Morse code abbreviations
Morse code abbreviations differ from prosigns for Morse code in that they observe normal interletter spacing; that is, they are not "run together" the way prosigns are. From 1845 until well into the second half of the 20th century, commercial telegraphic code books were used to shorten telegrams, e.g. "Pascoela = Natives have plundered everything from the wreck".
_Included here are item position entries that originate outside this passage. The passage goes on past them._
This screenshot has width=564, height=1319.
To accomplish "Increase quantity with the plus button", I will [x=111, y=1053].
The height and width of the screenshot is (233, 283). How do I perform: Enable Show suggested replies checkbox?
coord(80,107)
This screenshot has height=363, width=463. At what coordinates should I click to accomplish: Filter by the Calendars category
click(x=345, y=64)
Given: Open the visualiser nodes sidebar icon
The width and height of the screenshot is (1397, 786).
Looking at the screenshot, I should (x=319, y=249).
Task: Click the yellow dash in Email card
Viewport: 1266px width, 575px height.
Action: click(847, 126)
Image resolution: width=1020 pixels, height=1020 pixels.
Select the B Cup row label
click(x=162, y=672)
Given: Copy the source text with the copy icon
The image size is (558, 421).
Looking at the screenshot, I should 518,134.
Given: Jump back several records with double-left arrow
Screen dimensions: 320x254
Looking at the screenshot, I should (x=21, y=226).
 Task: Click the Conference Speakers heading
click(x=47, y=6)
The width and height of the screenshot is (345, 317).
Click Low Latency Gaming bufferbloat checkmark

|AA||All after (used after question mark to request a repetition)|
|AB||All before (similarly)|
|ARRL||American Radio Relay League|
|BK||Break (to pause transmission of a message, say)|
|BTU||Back to you|
|BUG||Semiautomatic mechanical key|
|BURO||Bureau (usually used in the phrase PLS QSL VIA BURO, "Please send QSL card via my local/national QSL bureau")|
|CL||Clear (I am closing my station)|
|CQ||Calling any station|
|CQD||Original International Distress Call, fell out of use before 1915|
|CUL||See you later|
|CW||Continuous wave (i.e., radiotelegraph)|
|DE||From (or "this is")|
|DSW||Goodbye (Russian: до свидания [Do svidanya])|
|DX||Distance (sometimes refers to long distance contact), foreign countries|
|FB||Fine business (Analogous to "OK")|
|FCC||Federal Communications Commission|
|GA||Good afternoon or Go ahead (depending on context)|
|GND||Ground (ground potential)|
|HEE||Humour intended (often repeated, e.g. HEE HEE)|
|HI||Humour intended (possibly derived from HEE)|
|II||I say again|
|KN||Over; only the station named should respond (e.g. W7PTH DE W1AW KN)|
|OM||Old man (any male amateur radio operator is an OM regardless of age)|
|OTC||Old timers club (ARRL-sponsored organization for radio amateurs first licensed 20 or more years ago)|
|OOTC||Old old timers club (organization for those whose first two-way radio contact occurred 40 or more years ago; separate from OTC and ARRL)|
|QCWA||Quarter Century Wireless Association (organization for radio amateurs who have been licensed for 25 or more years)|
|R||Are; received as transmitted (origin of "Roger"), or decimal point (depending on context)|
|RPT||Repeat or report (depending on context)|
|RST||Signal report format (Readability-Signal Strength-Tone)|
|SASE||Self-addressed, stamped envelope|
|SFR||So far (proword)|
|SIG||Signal or signature|
|SK||Out (proword), end of contact|
|SK||Silent Key (a deceased radio amateur)|
|SMS||Short message service|
|T||Zero (usually an elongated dah)|
|UR||Your or You're (depending on context)|
|WTC||Whats the craic? (Irish Language: [Conas atá tú?])|
|YL||Young lady (originally an unmarried female operator, now used for any female)|
|88||Love and kisses|
An amateur radio conversation in Morse code
The skill to have sensible conversations with Morse is more than knowing just the alphabet. To make communication efficient, there are many internationally agreed patterns of communication.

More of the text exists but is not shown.